I’ve shared here previously some of Moltmann’s comments about homosexuality and gay marriage from the Emergent Village Theological Conversation with Moltmann from 2009. I thought his comments were helpful just to illustrate where Moltmann stands on that subject (which calls into question the divisive nature of it in the American church). However, one thing you don’t get from that brief exchange is “how he got there” (i.e. coming to the conclusion that “homosexuality is neither a sin nor a crime”) in terms of his biblical hermeneutic and theological method. Below is another short clip with transcript* where Moltmann reflects on why simply quoting the Bible against LGBT people doesn’t cut it. It’s not exactly an extensive exegesis of the relevant passages (far from it!), but it does seem to give us a clue. For other excerpts that I’ve shared from the Moltmann-Emergent conversation, visit here
Tony Jones: There’s a lot of strife in the American Church, and as I look at it, it almost all boils down to biblical hermeneutic. You may say its about gay marriage, you may say its about whether women should preach, and you may say its about different denominations, and you may peal away the layers and you get down to ‘we just read the bible differently than you do’ and different camps all read it differently. You’ve answered it already, but I just want to hear it reiterated, you are advocated a hermeneutic, a biblical hermeneutic, that is reading what’s closest what’s closest to Christ, reading a passage as it can be closest to Christ. The next question is, how do you, by what criteria, do you determine what is closest to Christ? In what I appreciate, even in the title of your book, ‘Experiences in Theology’, you don’t discount personal experience in developing that hermeneutic.
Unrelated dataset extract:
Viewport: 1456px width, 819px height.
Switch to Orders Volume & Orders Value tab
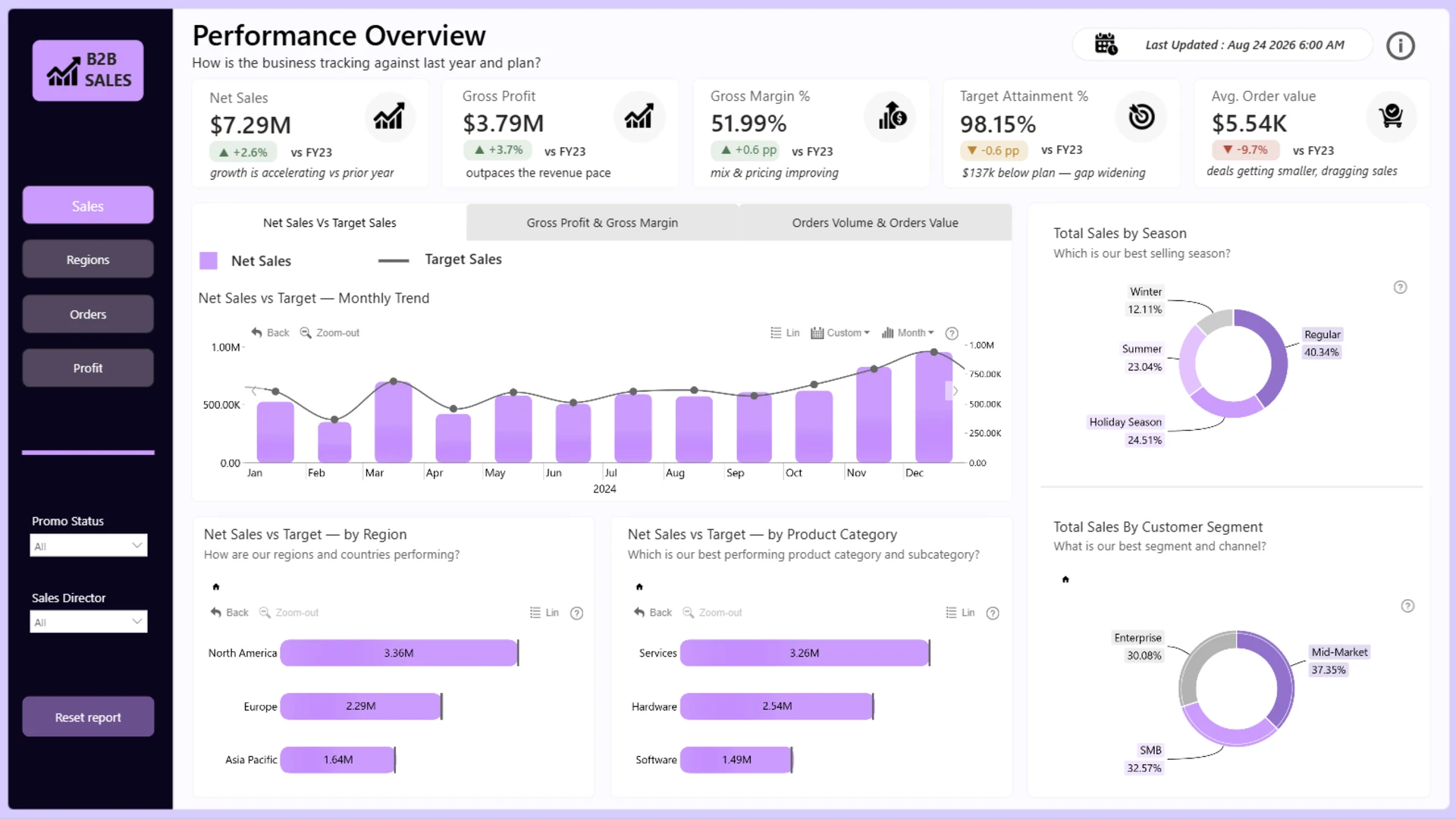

Jürgen Moltmann: Well, my question to some of the fundamentalists is “Do you really read the Bible?” and the second question is, “Do you really understand what you are reading?” Just to quote the Bible on so-called homosexual-persons is wrong because the term does not appear in the original Hebrew words. And so I can go on into that debate, but we should not leave biblical hermeneutics to fundamentalists who only believe in the fifteen fundamentals and not in the rest.”
For the context of Tony Jones’ question (using a hermeneutic that is closest to Christ), see this post at the PostBarthian. Moltmann’s comments here echo his brilliant lecture on hermeneutics, called “Do You Understand What You Are Reading?” (Seriously, if you haven’t had a chance to give that one a listen yet, do yourself a favor and do so!) There is much that could be said about Moltmann’s approach to the Bible, but I’d like to make two brief comments as to how it is relevant to the gay debates that are raging in the church:
1. The biblical witness on this subject is complicated and comes from a world very different than our own. As Moltmann reminds us in this clip, the word “homosexual” doesn’t appear in the Hebrew (or in the Greek for that matter). There is no simple “the Bible says” answer to this issue. This means that our work is cut out for us to understand both what the biblical writers were addressing, and whether / how this is relevant to the current discussion.
2. Our hermeneutical wrestling with the Scriptures (and also our study of the history of interpretation) gives us an insight into what “has been said”, but from there we must discern what “must be said” (Moltmann talks about this distinction in his lecture). We start with what Scripture and tradition says, but then move to: “What is closest to Christ? What is the Spirit saying on this matter?”
*This audio was originally part of the Emergent Village podcast (which disappeared some time last year). It was made available again by Tony Jones last December, and is now mirrored over at the PostBarthian. The above transcript was originally posted by the PostBarthian, which I am re-posting here with minor revision and with his permission.